■ **Exercise instructions**
Report every line of the listing below in which the string "View" appears.

■ **Source data**
━━━━
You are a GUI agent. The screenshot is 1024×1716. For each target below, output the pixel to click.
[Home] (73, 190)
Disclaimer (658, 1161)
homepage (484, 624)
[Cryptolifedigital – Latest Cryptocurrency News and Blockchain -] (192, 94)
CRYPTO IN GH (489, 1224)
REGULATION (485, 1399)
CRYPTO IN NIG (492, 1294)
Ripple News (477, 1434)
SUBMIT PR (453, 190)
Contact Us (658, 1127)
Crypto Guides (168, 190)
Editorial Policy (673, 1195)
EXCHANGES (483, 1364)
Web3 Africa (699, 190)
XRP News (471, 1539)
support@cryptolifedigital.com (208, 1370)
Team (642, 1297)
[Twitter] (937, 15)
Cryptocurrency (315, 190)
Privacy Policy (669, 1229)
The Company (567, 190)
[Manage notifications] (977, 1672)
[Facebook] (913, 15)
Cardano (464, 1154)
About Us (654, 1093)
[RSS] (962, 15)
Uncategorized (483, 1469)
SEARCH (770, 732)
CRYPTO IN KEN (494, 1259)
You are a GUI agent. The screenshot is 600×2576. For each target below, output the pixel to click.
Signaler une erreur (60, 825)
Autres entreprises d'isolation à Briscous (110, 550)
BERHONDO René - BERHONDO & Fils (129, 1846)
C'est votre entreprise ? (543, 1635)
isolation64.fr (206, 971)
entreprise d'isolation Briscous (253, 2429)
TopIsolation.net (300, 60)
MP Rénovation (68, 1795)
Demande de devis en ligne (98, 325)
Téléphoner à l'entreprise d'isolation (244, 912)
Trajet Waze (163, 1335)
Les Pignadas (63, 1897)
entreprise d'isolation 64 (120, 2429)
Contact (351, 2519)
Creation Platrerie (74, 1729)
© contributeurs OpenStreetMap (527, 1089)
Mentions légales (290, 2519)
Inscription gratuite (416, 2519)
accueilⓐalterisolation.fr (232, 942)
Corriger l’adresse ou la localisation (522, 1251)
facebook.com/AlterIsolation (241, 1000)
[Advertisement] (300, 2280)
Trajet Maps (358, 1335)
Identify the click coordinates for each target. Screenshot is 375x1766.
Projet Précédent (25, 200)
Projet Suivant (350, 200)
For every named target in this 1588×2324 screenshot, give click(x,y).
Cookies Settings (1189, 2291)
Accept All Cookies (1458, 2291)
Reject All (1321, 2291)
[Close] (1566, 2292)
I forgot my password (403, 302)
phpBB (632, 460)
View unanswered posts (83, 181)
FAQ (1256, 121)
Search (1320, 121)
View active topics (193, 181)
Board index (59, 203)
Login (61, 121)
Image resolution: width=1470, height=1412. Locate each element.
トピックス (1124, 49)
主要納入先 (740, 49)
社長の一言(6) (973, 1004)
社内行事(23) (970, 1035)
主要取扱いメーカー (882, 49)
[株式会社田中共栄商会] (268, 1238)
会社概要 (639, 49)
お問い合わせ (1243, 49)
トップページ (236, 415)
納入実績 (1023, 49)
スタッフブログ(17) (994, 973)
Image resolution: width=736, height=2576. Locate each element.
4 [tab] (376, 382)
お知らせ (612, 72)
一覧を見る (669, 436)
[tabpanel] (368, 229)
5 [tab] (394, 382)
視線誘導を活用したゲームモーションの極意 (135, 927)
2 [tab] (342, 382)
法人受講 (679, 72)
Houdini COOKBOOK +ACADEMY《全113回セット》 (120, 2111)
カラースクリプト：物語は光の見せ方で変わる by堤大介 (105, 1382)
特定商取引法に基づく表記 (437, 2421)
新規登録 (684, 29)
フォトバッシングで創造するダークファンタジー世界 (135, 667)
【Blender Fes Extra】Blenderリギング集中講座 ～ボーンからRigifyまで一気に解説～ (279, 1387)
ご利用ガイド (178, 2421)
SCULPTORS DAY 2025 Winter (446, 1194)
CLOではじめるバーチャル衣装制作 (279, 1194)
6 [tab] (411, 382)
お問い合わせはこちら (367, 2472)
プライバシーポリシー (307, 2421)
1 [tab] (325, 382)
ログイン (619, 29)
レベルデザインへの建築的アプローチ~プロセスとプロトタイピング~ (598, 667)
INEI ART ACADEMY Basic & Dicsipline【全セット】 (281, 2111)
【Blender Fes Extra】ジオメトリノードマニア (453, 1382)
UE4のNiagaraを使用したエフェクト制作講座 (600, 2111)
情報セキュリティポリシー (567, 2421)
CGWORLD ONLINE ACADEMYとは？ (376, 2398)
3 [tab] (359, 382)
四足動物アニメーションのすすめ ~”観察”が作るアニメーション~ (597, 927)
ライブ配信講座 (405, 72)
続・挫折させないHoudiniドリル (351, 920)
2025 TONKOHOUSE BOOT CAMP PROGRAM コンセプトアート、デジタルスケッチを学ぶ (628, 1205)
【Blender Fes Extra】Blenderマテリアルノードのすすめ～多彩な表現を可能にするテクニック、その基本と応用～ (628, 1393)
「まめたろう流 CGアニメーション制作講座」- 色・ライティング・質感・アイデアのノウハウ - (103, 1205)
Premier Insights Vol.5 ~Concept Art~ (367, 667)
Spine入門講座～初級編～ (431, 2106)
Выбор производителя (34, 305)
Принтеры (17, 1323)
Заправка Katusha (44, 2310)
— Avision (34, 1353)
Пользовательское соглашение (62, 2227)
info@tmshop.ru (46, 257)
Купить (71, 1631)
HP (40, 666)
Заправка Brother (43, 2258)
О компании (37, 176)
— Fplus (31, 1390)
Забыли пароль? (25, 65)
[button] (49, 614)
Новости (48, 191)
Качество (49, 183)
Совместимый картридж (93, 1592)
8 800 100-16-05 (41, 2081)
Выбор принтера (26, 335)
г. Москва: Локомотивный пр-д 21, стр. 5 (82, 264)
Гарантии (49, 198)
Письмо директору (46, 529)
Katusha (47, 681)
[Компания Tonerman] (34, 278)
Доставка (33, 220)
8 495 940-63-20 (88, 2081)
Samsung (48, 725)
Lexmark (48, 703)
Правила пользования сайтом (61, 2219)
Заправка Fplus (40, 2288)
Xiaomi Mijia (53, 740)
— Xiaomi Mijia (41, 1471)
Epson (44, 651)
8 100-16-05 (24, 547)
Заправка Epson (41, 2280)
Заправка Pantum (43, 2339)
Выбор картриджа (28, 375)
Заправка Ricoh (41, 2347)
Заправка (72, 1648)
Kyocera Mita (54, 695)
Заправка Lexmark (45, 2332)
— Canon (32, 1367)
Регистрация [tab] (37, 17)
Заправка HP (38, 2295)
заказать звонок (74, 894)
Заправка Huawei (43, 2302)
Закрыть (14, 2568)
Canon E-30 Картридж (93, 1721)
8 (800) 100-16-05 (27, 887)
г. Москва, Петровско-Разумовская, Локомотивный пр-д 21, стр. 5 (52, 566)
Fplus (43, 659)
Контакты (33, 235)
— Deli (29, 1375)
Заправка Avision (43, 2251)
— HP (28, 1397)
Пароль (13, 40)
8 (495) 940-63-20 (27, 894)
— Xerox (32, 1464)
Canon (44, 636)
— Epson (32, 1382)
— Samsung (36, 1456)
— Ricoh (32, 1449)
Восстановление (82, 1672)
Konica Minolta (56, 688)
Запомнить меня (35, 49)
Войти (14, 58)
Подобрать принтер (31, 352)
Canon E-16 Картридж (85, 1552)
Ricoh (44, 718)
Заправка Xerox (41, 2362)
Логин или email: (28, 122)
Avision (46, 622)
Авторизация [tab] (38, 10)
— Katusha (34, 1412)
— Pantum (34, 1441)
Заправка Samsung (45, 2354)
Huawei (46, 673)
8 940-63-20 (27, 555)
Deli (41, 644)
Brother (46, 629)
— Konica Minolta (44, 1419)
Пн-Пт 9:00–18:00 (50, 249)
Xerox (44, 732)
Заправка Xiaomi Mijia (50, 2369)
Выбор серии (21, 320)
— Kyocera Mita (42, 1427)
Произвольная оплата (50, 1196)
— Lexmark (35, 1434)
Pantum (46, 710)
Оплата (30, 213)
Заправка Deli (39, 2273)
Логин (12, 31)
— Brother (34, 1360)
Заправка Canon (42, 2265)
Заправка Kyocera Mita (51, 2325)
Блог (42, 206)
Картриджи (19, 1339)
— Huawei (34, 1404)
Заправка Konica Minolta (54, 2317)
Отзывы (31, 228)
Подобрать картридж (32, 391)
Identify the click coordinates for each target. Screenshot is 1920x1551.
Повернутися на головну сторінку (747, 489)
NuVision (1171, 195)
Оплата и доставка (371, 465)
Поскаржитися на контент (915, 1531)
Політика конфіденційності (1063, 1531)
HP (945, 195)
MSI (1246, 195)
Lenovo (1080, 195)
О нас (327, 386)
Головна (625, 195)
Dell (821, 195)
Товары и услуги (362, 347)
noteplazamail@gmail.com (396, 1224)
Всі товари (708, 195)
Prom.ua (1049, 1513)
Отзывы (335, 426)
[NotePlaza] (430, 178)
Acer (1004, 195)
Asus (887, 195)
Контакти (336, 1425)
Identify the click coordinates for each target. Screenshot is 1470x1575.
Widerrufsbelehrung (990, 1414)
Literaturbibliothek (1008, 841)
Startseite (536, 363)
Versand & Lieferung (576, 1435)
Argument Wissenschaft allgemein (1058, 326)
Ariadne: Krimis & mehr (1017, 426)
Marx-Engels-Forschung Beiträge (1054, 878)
━━━━
■ **Reply to the task**
View unanswered posts (83, 181)
View active topics (193, 181)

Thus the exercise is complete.